Welcome to the world of political own goals.

From the 1960s the Palestinians were represented by the Palestine Liberation Organisation (PLO) led by Yasser Arafat. It was a secular organisation seeking to create a socialist Palestinian state.

However, Israel believed it could strengthen its position by splitting the Palestinians (a tactic it probably learned from observing Britain’s role in Ireland).

So it backed an organisation known as Mujama al-Islamiyah, led by a disabled Muslim cleric, Sheikh Yassin. Israel officially recognised it as a charity, supporting it to raise funds for schools, clinics, a library and kindergartens. As a friend, Yassin was treated in Israeli hospitals.

Israel aimed to use Islam to offset the strength and popularity of the PLO. The PLO’s Marxism was seen as a greater threat than Islam. The engineered rift between the secular and the religious turned Palestinians against each other.

By 1987 the increasingly popular Muslim charity had evolved into Hamas, following an intafada (uprising) against Israel. Hamas denounced the PLO’s recognition of Israel and began military action to establish a Palestinian state in Gaza and the West Bank.

General Yitzhak Segev, Israeli military governor in Gaza in the early 1980s, told the New York Times that he helped finance the Palestinian Islamist movement as a “counterweight to the secularists and leftists” of the PLO, led by Yasser Arafat (who called Hamas ‘a creature of Israel’).” General Segev even admitted funding Hamas himself with Israeli taxpayers’ money.

As a result, the well-funded, sectarian Hamas edged out the PLO (echoing how the IRA here edged out the civil rights movement.)

In 2006, Hamas won an electoral majority in Gaza and following a civil war, drove the PLO out. (The PLO today is represented by The Palestinian Authority which oversees the West Bank, under Israeli military control.)

Realising its mistake with Hamas, Israel killed its “friend”, Sheik Yassin, with a rocket fired from a helicopter in 2004, as he sat in his wheelchair. It imposed a permanent siege on Gaza, with appalling consequences, which reached new levels of inhumanity this week.

The US made similar mistakes in Russian-occupied Afghanistan by arming the mujahideen rebels who later became the Taliban. Former British Foreign Secretary Robin Cook wrote that in “a monumental miscalculation”, Osama Bin Laden was also armed by the CIA to wage war on the Soviets.

Nearer home, in 1970 three Fianna Fáil ministers were among those charged with conspiracy to smuggle arms for the newly formed Provisional IRA. Although all were acquitted, some claimed that a plot was official Irish government policy.
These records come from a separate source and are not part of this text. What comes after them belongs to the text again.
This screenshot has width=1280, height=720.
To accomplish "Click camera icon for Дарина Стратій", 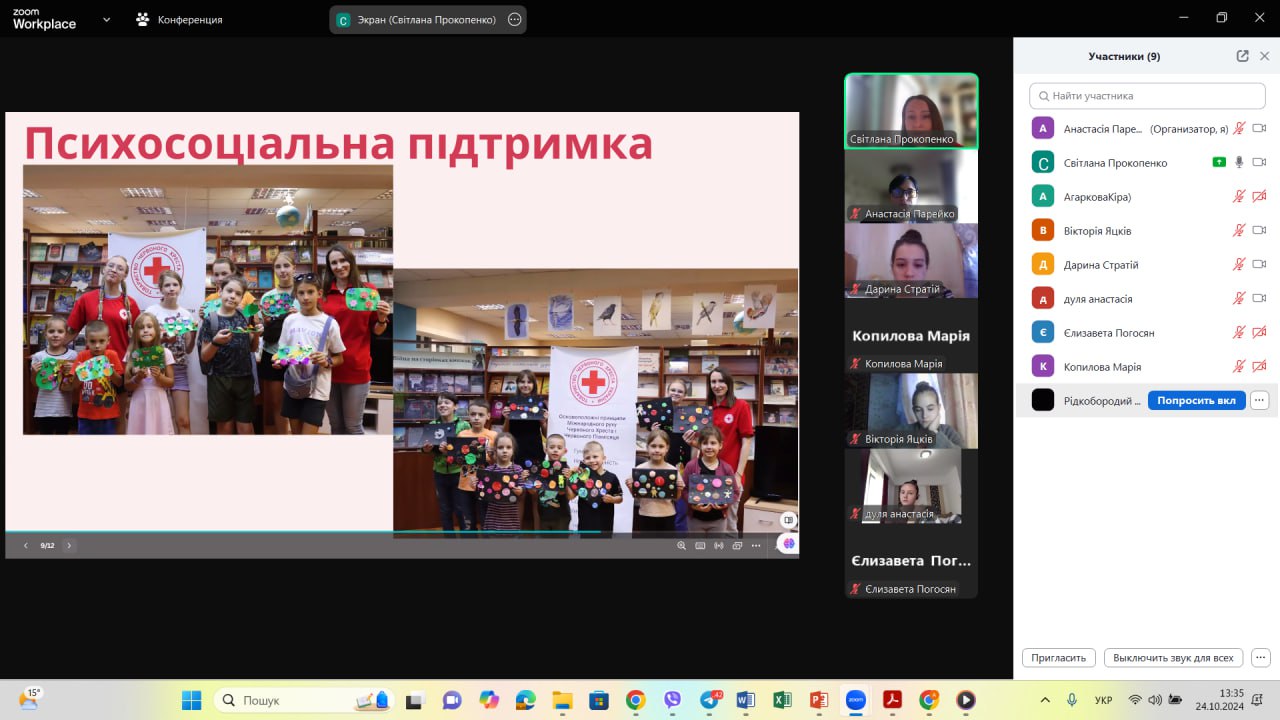I will pyautogui.click(x=1259, y=264).
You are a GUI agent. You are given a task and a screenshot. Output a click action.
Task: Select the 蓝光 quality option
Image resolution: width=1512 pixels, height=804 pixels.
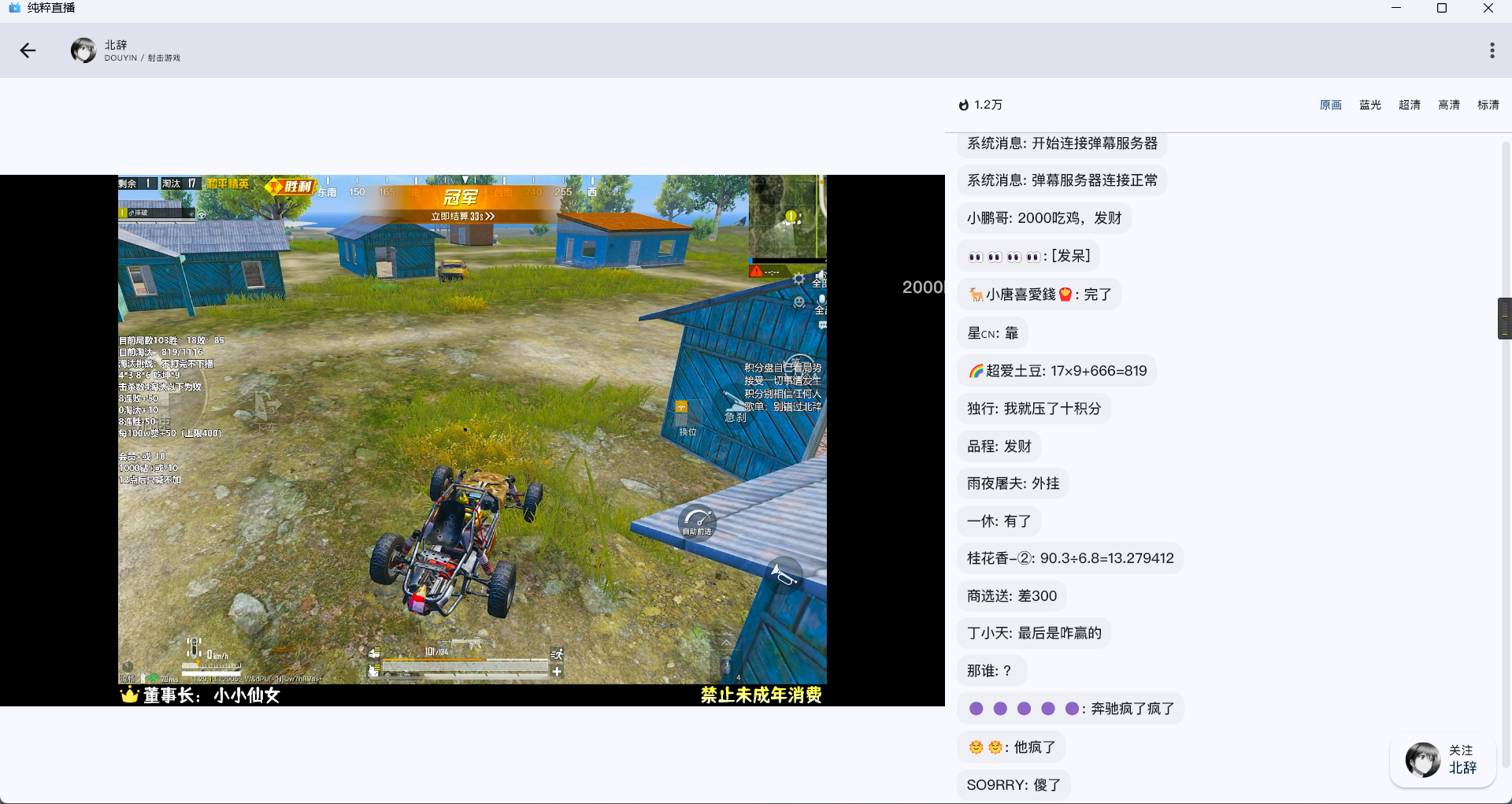tap(1370, 105)
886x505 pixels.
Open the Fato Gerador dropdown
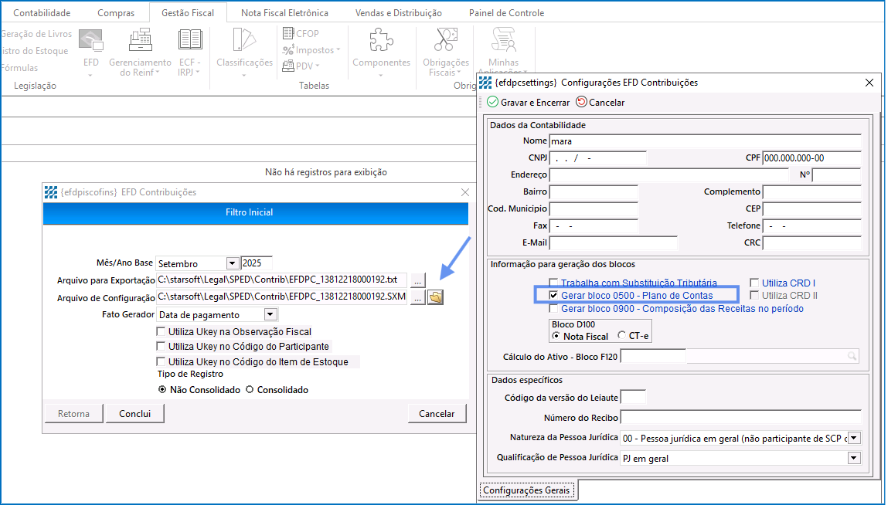(x=270, y=315)
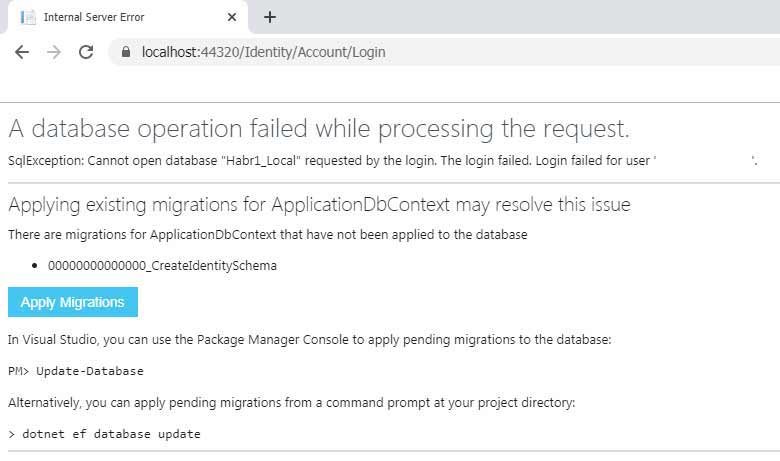Click the Applying existing migrations subheading
The image size is (780, 461).
tap(318, 205)
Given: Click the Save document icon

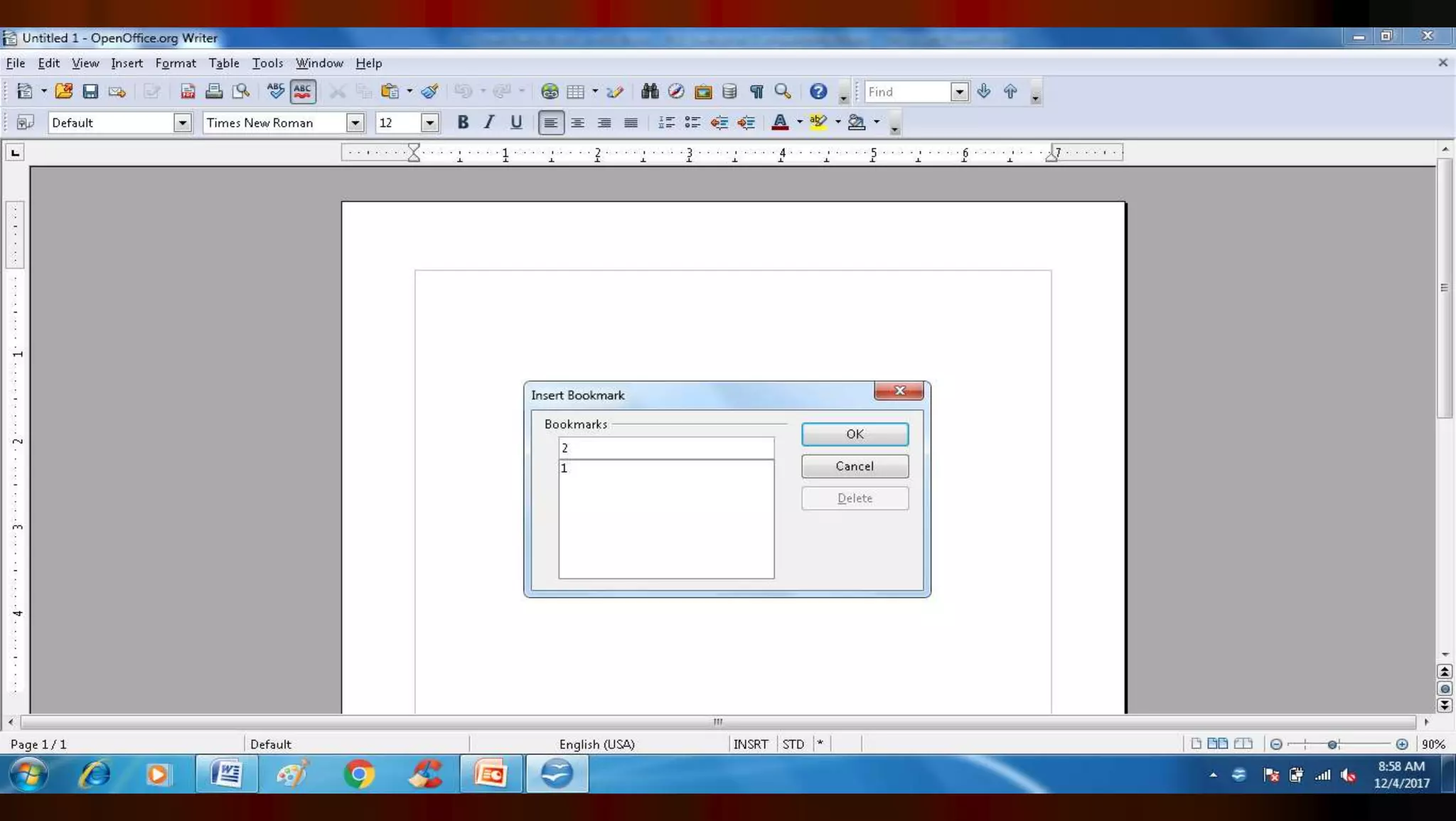Looking at the screenshot, I should [x=90, y=92].
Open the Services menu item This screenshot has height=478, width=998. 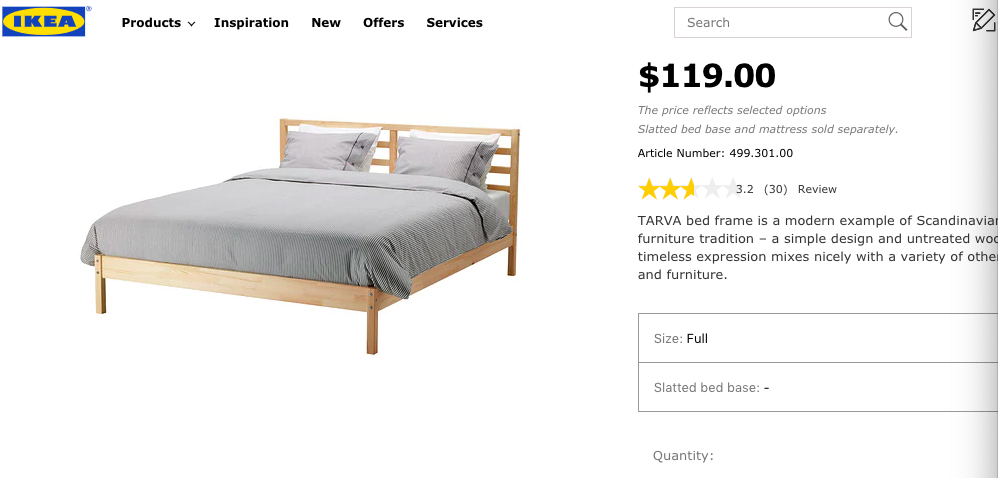coord(454,23)
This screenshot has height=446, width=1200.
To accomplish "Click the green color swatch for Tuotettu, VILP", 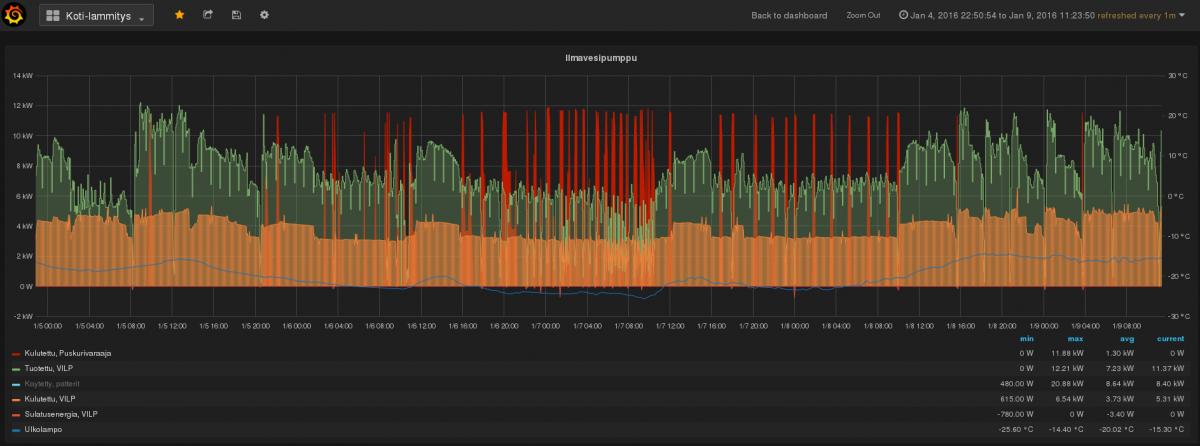I will [16, 369].

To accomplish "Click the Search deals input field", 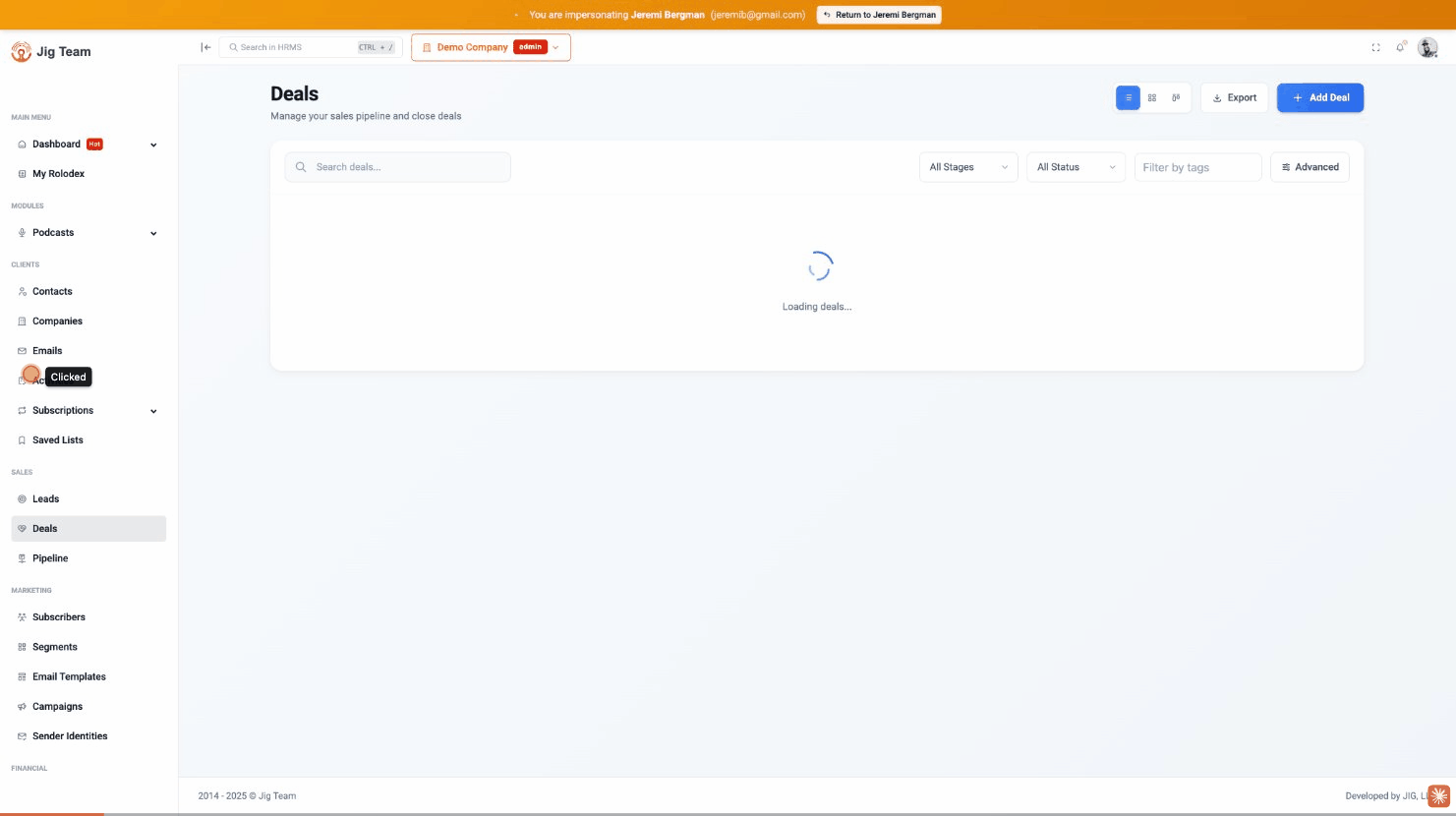I will coord(397,166).
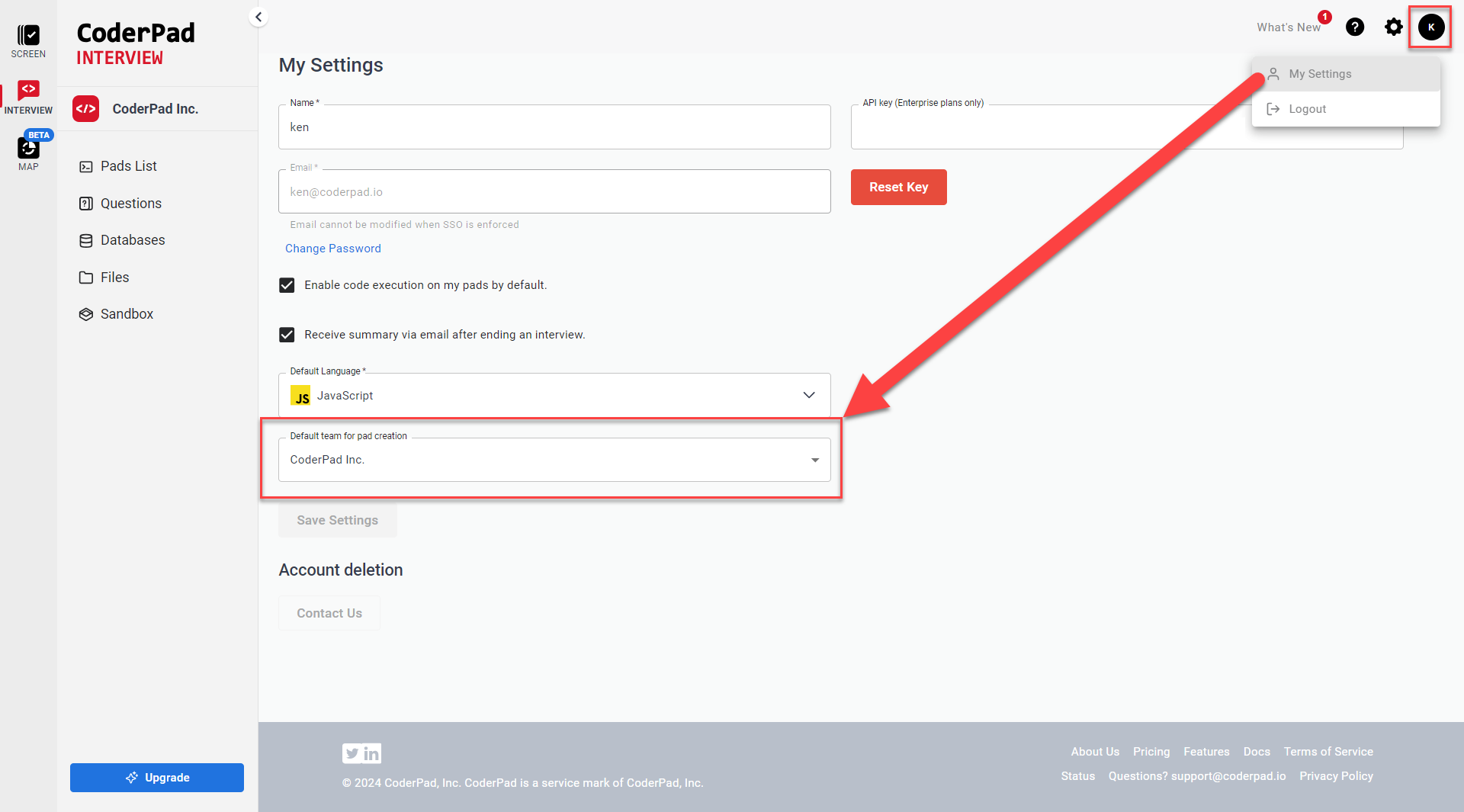Screen dimensions: 1464x812
Task: Open the Twitter social icon in footer
Action: click(x=352, y=753)
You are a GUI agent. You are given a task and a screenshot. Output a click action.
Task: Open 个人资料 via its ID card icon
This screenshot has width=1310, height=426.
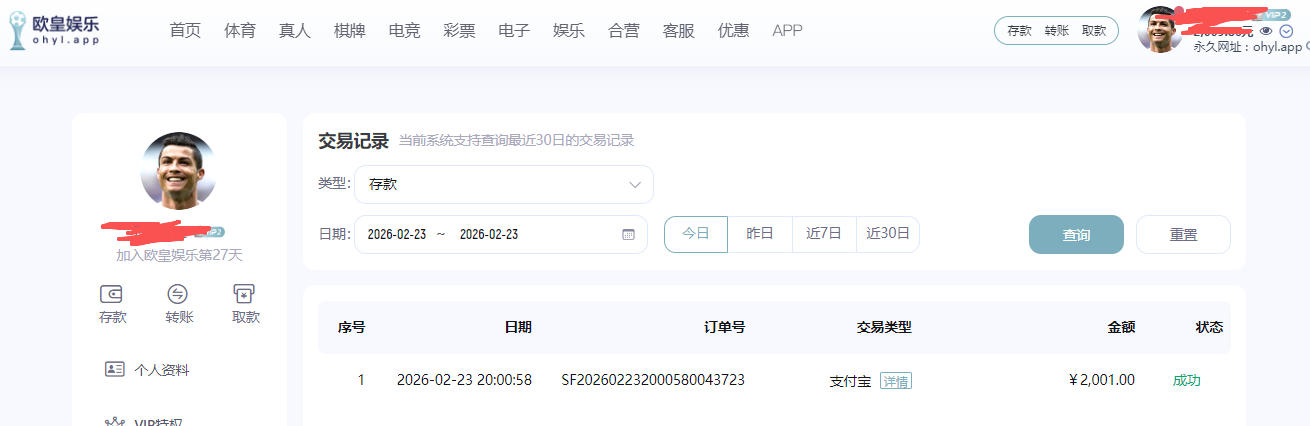[115, 369]
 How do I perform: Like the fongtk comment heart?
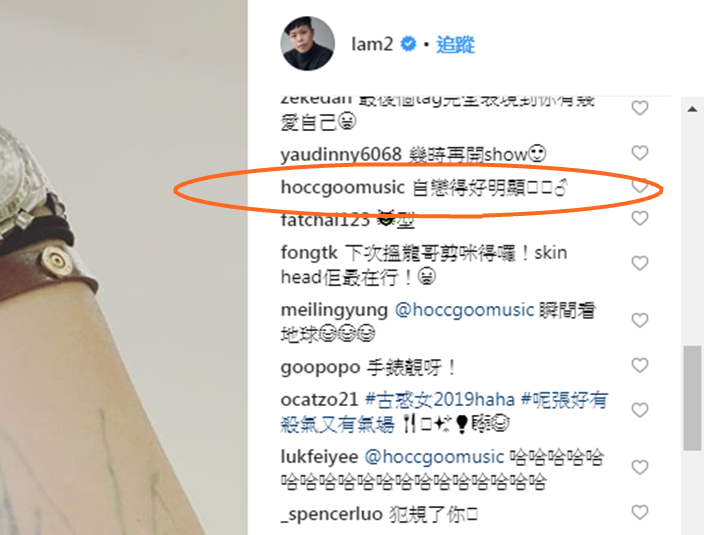pos(640,263)
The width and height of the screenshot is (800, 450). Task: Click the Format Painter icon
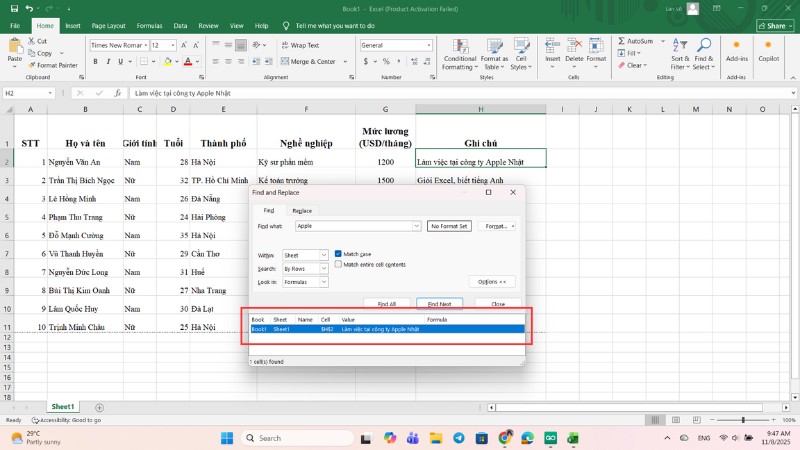(33, 65)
The claimed aim was to support the armed struggle in the north, but it was mainly to offset the left-wing policies of the IRA in the 1960s. As in Palestine, Marxism was the enemy. When the IRA split, Fianna Fáil supported the Provisionals whose political descendants today are Sinn Féin.

In an Irish blow-back, SF may well replace Fianna Fáil in the next Dublin government.

The moral of the story is that planning a future in your own interests does not always work the way you intended. In politics, as in life, today’s problems began with yesterday’s decisions.

Israel might like to acknowledge this and there are others on both sides of the Atlantic who might like to join them.